[[ Exercise text open ]]
Sophomoric Trajectories to the Moon
I used to email strangers for a living, so I try to respond to any sent by hand even if it’s templated from a recruiter. This A.I. obsession is going to screw people who have reverence for the writing process — the beautiful exercise it provides for the overconsuming mind, clarification of thought, productive torture of iteratively trying not to sound like an idiot.
Younger technology-appendaged generations will come out worse for it. I was pleasantly struck by an email from a college child, strikingly born when I was a sophomore myself. That was the year I got my first cellphone, a Nokia flipper, whereas she probably started out in the iPhone double digits in middle school. Tell me if I’m dinosaur-ing, but this had to be written the old-school way:
I’m excited to help her out. Hey even if she used ChatGPT for cover letters, that’s relevant to her field and validates the resume.
I’m less excited about what this impressive note made me think of, what seems to be a race to the terrifying top between college admission standards and costs. Everyone would be happier if this rabid escalator would just chill out. I couldn’t have cared less before, but now I have two young children and wonder at this rate in the late 2030s will it be more improbable for them to get into college or us to pay for it.
[[ Exercise text closed ]]
[[ Available data open ]]
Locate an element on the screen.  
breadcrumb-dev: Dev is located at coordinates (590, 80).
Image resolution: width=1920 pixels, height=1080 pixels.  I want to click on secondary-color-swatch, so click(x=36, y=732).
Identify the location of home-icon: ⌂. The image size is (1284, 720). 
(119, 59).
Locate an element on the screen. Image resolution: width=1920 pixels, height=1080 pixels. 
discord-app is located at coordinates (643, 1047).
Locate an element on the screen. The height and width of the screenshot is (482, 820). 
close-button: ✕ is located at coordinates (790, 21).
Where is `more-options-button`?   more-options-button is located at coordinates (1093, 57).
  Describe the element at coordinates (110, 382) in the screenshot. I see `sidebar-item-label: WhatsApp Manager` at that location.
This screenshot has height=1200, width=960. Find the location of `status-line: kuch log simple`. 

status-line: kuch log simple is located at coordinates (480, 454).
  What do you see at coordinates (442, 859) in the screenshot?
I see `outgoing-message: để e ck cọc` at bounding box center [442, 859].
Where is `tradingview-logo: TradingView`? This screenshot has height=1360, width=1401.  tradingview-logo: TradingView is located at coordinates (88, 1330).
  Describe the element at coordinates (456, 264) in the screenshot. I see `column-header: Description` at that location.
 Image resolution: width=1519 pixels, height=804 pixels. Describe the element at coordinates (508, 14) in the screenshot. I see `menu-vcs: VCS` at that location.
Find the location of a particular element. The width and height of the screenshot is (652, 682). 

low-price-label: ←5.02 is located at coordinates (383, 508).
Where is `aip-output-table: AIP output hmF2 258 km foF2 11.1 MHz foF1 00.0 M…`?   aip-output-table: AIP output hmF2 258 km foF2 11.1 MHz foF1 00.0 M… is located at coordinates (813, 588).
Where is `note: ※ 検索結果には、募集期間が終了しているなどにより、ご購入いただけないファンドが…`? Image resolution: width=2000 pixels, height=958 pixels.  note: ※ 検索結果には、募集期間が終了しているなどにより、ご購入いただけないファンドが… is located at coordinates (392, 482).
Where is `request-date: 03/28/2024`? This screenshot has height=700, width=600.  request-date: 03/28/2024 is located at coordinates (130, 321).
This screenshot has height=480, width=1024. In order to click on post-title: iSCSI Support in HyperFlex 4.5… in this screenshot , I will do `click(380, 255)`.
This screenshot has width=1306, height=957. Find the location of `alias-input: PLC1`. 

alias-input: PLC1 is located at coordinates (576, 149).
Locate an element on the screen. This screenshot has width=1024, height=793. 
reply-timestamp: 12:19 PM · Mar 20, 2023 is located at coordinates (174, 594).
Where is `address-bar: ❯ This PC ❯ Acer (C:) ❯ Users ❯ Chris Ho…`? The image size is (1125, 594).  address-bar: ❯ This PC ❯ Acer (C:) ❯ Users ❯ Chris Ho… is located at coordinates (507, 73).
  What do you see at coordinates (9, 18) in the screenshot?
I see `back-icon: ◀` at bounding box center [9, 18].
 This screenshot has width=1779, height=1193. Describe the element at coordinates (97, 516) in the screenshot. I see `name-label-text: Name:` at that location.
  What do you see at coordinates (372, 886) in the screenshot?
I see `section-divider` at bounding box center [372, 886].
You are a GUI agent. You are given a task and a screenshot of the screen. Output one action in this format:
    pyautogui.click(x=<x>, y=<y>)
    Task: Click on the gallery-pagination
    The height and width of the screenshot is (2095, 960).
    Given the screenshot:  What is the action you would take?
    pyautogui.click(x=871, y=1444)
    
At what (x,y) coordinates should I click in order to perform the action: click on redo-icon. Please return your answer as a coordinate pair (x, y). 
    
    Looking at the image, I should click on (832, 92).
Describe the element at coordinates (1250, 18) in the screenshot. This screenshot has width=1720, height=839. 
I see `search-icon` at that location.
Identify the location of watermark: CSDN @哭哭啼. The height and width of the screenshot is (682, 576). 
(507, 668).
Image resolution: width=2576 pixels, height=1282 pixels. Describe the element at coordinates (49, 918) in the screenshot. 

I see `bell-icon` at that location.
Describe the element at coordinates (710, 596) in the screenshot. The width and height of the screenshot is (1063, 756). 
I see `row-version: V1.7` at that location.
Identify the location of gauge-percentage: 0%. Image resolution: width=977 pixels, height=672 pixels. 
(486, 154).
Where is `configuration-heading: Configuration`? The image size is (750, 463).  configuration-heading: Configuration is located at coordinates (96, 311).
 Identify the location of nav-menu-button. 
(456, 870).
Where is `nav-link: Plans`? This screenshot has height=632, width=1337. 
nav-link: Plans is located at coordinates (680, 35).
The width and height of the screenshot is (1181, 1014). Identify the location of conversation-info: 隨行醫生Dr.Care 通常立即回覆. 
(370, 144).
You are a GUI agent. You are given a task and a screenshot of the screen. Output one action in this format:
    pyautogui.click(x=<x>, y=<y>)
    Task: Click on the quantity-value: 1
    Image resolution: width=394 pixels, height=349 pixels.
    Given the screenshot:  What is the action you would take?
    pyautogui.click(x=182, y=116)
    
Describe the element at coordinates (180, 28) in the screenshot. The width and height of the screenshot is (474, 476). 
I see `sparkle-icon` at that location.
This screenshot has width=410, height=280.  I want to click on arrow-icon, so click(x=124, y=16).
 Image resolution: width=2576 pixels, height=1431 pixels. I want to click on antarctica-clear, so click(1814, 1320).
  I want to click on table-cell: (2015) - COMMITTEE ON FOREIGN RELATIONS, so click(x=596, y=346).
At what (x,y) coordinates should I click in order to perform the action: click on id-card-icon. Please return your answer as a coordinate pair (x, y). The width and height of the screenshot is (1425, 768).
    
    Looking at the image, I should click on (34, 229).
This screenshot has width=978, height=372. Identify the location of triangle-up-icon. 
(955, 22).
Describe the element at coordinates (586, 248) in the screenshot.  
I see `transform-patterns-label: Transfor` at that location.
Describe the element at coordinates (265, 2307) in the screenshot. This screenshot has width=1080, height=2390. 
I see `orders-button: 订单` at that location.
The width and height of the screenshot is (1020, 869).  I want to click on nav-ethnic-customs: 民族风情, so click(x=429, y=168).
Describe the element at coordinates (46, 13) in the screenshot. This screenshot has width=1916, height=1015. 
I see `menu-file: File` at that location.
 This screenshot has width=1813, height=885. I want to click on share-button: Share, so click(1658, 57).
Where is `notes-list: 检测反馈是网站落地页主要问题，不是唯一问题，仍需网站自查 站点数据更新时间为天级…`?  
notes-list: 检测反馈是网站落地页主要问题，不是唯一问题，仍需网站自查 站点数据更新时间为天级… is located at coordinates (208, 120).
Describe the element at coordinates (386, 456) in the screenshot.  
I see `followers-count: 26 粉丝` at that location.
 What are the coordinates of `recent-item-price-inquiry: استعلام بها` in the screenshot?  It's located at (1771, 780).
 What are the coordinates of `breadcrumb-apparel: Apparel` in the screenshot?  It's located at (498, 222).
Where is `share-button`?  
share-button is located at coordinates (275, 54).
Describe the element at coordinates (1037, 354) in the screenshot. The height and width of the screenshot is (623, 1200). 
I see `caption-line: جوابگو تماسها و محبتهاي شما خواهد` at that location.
[[ Available data closed ]]
Carry on the essay about A.I. and the writing process, starting after its final sentence.

I don’t understand how the middle of the curve even does it present day. The parent company of my wife’s employer owns an international chain of Montessori schools, so we get free tuition. I say it casually but that’s probably the luckiest financial break we’ll ever get, right up there with a $15 discount at Target the other day for exceeding $100 (which was more planning than luck).
Otherwise combined tuition for our two kids, ages 4 and 2, would be $52,980 a year until they mercifully make it to kindergarten and public school. In California it was 20-plus percent higher, about double our rent at the time. Imagine paying rent three times a month. Sign me up for a hard pass.
Of course there are less expensive options we’d have chosen without the tuition godsend, but this is still a problem for many families. Both political parties recognize it. Child care used to be one of those distant, this-is-me-tuning-out issues in presidential debates. Now I understand it to be fundamental.
Whether you prefer to Build Back Better or Make America Great Again in the imminent rematch no one asked for, pay attention to the child care plans if you’re more interested in the wellness of our country than political theater. Any rhetoric around racial and gender equality, erosion of the middle class, economic strength, public health could do worse than start with child care.
As for the other bookend in child care, it’s not inconceivable a couple of four-year private university educations will cost a million dollars all in when my boys leave high school. I should have started a 529 plan during the first pregnancy five years ago, before the S&P 500 rose 90 percent. I swear I’ll get on it this month.
A reputable source told me Utah’s 529 is the best. Let me know if you have advice. Seriously tell me now; I am going to open one in the next week or two. I’m writing it down here to be accountable.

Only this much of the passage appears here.